Extrait du document =>
++++++++++++++++++++

Vu la déclaration de saisine après renvoi devant la Cour d'appel de Paris formée par la société Ovesys Group Overlap le 9 mars 2012 ;
Vu les conclusions signifiées par la société Oracle France le 28 janvier 2013 afin que le jugement rendu par le Tribunal de commerce de Paris le 28 juin 2007 soit confirmé, sauf en ce qu'il a rejeté les demandes d'Oracle France, que la société Ovesys Group Overlap soit condamnée au paiement de la somme de 93 110 euro à la société Oracle France, à titre de dommages-intérêts, ainsi que de celle de 50 000 euro au titre de l'article 700 du Code de procédure civile ;
Vu les conclusions signifiées par la société Overlap (nouvelle dénomination de Ovesys Group Overlap) le 11 février 2013 afin que le jugement entrepris soit infirmé en toutes ses dispositions, sauf en ce qu'il débouté la société Sun de ses demandes, que la société Oracle France soit déboutée de l'ensemble de ses demandes, et qu'elle soit condamnée à lui verser la somme de 4 518 991,46 euro au titre de divers préjudices, et au paiement de la somme de 80 000 euro sur le fondement de l'article 700 du Code de procédure civile ;
SUR CE
Considérant qu'il résulte de l'instruction les faits suivants :
La société Sun Microsystems France (ci-après Sun), devenue la société Oracle France, est un producteur de matériels et logiciels informatiques, qui a choisi, en raison de la haute technicité de ses produits, de les distribuer par un réseau de distribution sélective.
La société IB Solutions, devenue MIBS Infrastructures et Services, puis Ovesys Group Overlap, et enfin Overlap, a pour activité la vente de produits et la prestation de services informatiques.
Le 19 mai 1998, la société Sun a conclu avec la société Group IB, agissant pour le compte de ses filiales, dont la société IB Solutions, un contrat de revendeurs agréés.
Le contrat, prévu pour une durée d'un an, s'est renouvelé annuellement par tacite reconduction jusqu'à une modification du contrat en 2000. Par lettre du 2 décembre 2003, la société Sun a proposé un nouveau contrat à la société Group IB au terme d'un délai de 90 jours à compter de la réception dudit courrier, sauf renonciation immédiate au préavis. La société Group IB, titulaire du précédent contrat, n'a pas souhaité renoncer au préavis. Mais la société IB Solutions, sa filiale, a souscrit un nouveau contrat le 5 décembre 2003, prenant effet au 31 octobre précédent.

++++++++++++++++++++

Extrait d'origine =>
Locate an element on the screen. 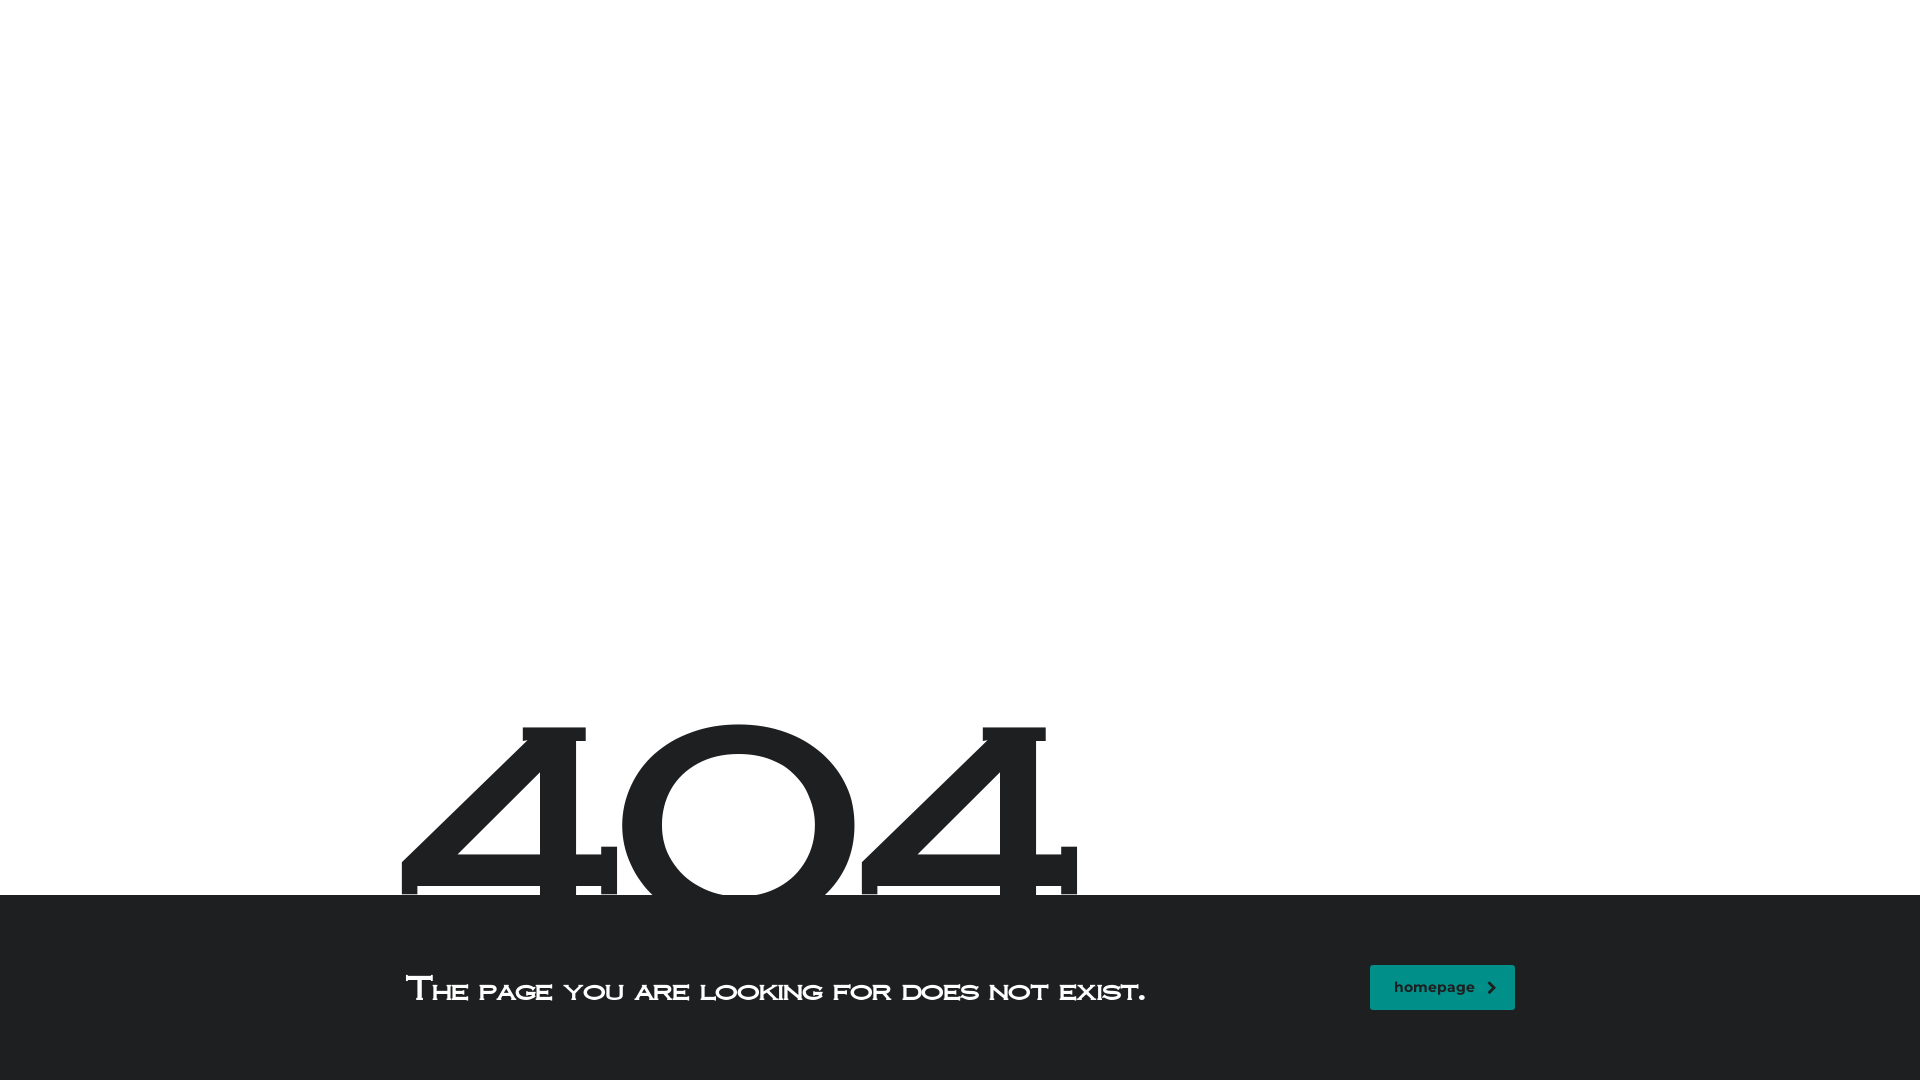  'homepage' is located at coordinates (1442, 986).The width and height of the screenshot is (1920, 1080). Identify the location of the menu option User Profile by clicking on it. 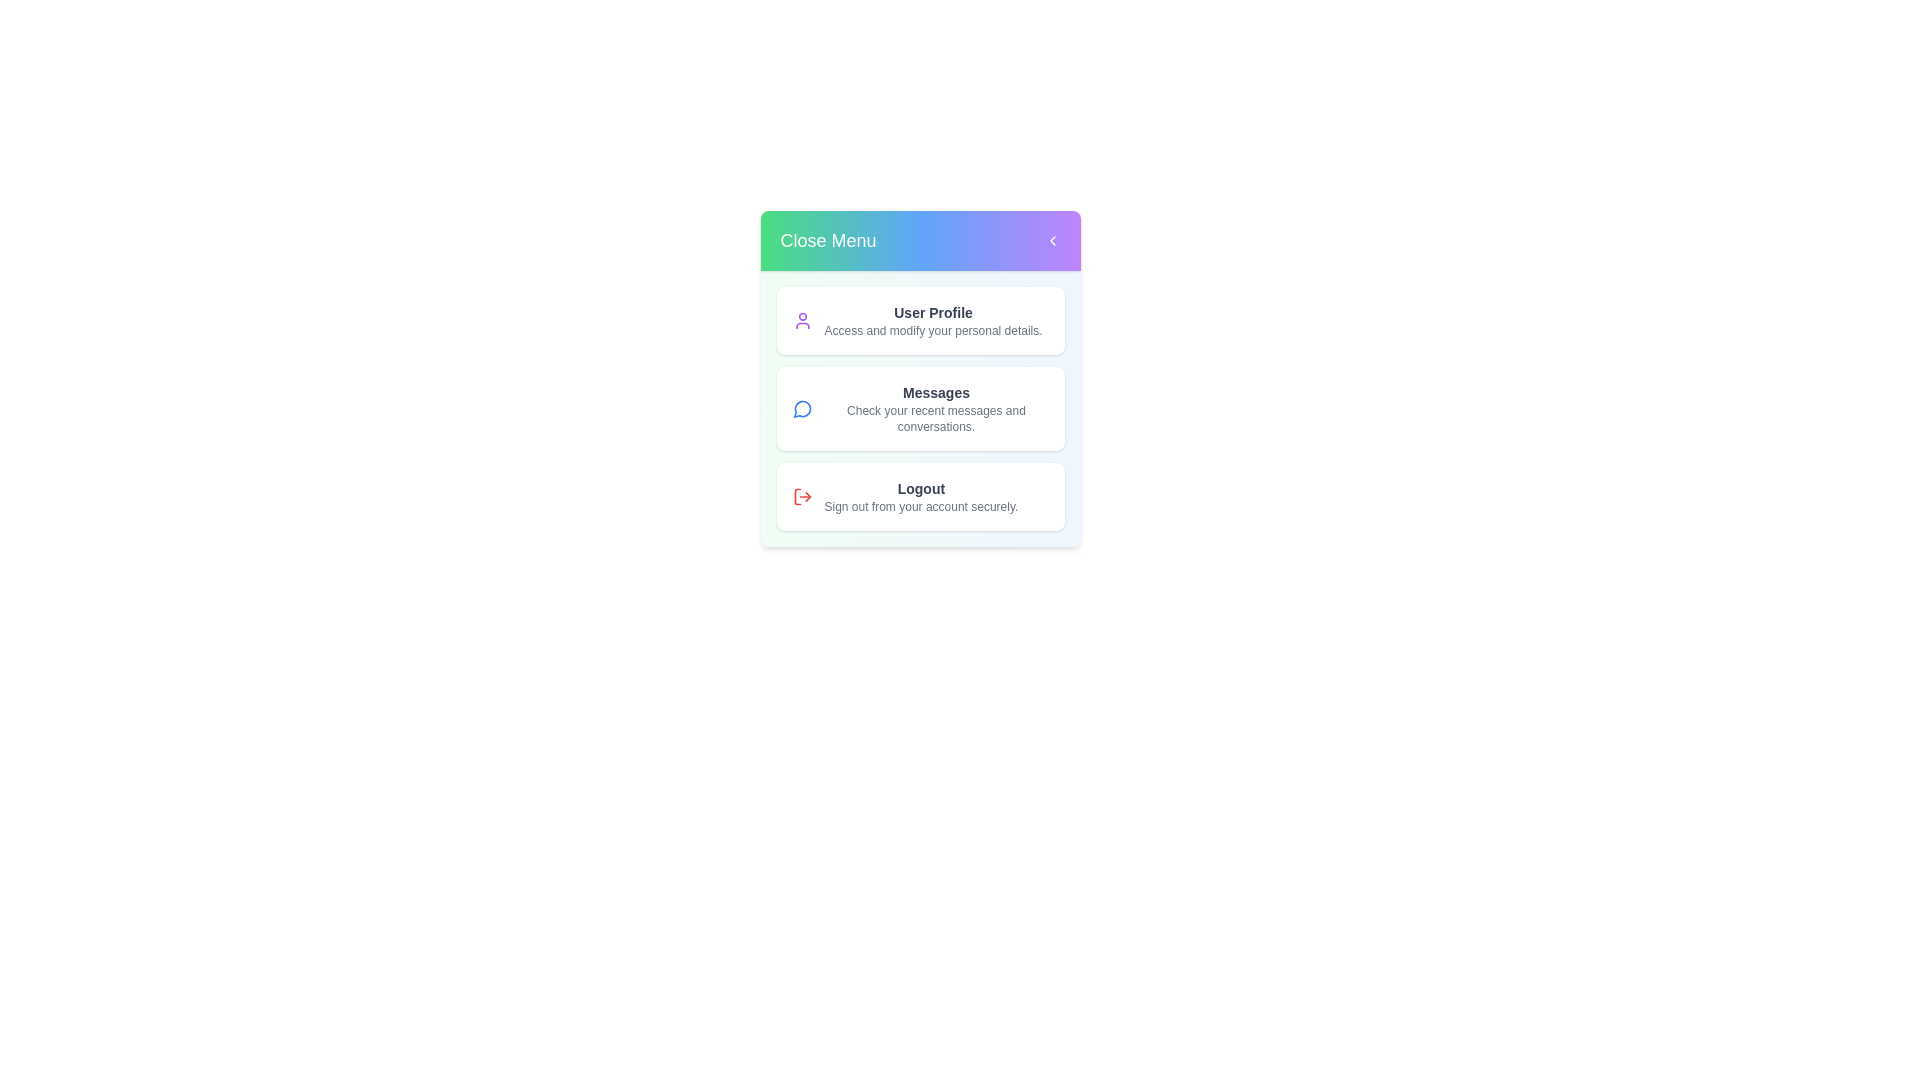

++++++++++++++++++++

Tâches à réaliser =>
- A) D'après la décision de justice, à quelle date la société Sun a-t-elle conclu un contrat de revendeurs agréés avec la société Group IB ?
- B) Recopiez le passage de la décision de justice qui va de « Le contrat, prévu » à « 31 octobre précédent. ».

En réponse =>
- A) Le 19 mai 1998.

- B)
Le contrat, prévu pour une durée d'un an, s'est renouvelé annuellement par tacite reconduction jusqu'à une modification du contrat en 2000. Par lettre du 2 décembre 2003, la société Sun a proposé un nouveau contrat à la société Group IB au terme d'un délai de 90 jours à compter de la réception dudit courrier, sauf renonciation immédiate au préavis. La société Group IB, titulaire du précédent contrat, n'a pas souhaité renoncer au préavis. Mais la société IB Solutions, sa filiale, a souscrit un nouveau contrat le 5 décembre 2003, prenant effet au 31 octobre précédent.